SETTLING IN ON A NEW CAMPUS
Though many, if not most, have classroom experience as teaching assistants, fellows, or in some other capacity, the majority of new hires at the leading U.S. B-schools this fall are stepping in front of students as professors for the first time. Like Alixandra Barasch, Youfei Xiao is among these newly minted Ph.D.s. An assistant professor of accounting at Duke University’s Fuqua School of Business, Xiao is teaching Introduction to Financial Accounting in Duke’s one-year Master of Management program while carrying on her research in securities analysts’ strategic behavior and corporate governance.
She says when she was fielding offers from B-schools this spring she very quickly realized that Duke would be the right place for her.
“Obviously it’s a very renowned business school as far as research and teaching,” says Xiao, who received her Ph.D. in business administration from Stanford. “It’s very exciting, I really love both aspect of it, the teaching where I get to stand up there and share what I’m really passionate about with some really bright students and get them really excited about accounting, and the research, just starting out and sending out papers for publication and hopefully get recognized for my research accomplishments.”
FROM Ph.D. TO PROFESSOR: ‘A WHIRLWIND JOURNEY’

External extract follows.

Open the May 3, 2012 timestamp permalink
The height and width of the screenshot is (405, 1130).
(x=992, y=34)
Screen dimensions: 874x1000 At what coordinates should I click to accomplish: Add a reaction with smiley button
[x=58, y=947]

Xiao explains how the process Ph.D.s undergo to secure academic positions begins between August and September the year before they finish school, with a recruiting conference in December, interviews in January, and final offers and acceptances in March.

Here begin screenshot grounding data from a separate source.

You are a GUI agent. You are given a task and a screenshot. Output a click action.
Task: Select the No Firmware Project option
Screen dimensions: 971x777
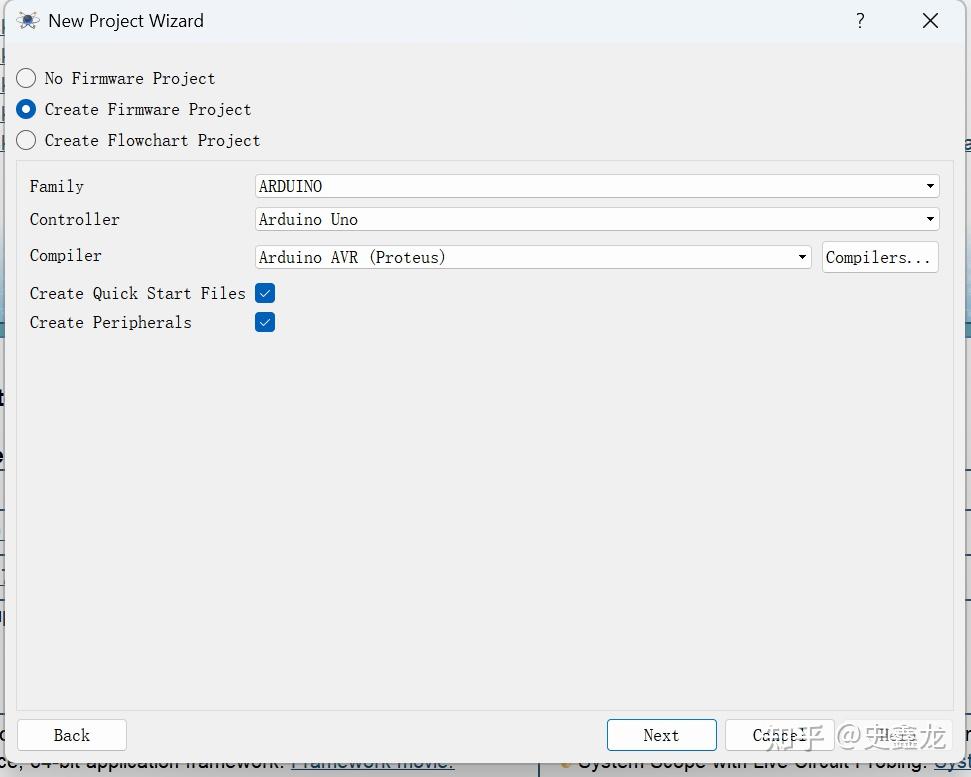click(26, 79)
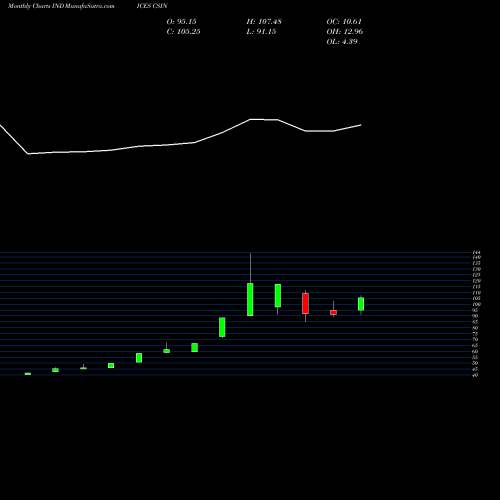Click the 144 price axis label

coord(477,253)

“We had email announcements about who is hiring and Duke was one of the institutions that was hiring,” Xiao says. “And at that point the schools do a review and we have a recruiting conference in December in Miami, and that’s where schools do their first round of interviews, typically. At that point, schools narrow it down to a smaller set of candidates and they invite those candidates out for campus visits, and the highlight is when you present your research to the faculty of the school that you’re interviewing with. And then it culminates, obviously, with offers and acceptance of offers.”
Xiao graduated in mid-June and started teaching in July. This fall she’s teaching three sessions of 60 students each, twice a week, for two hours and 15 minutes at a time. In the spring she’ll resume a research-first role before returning to the classroom in the summer.
“So it’s been a busy time, and obviously with moving and settling in, it’s been a whirlwind journey.”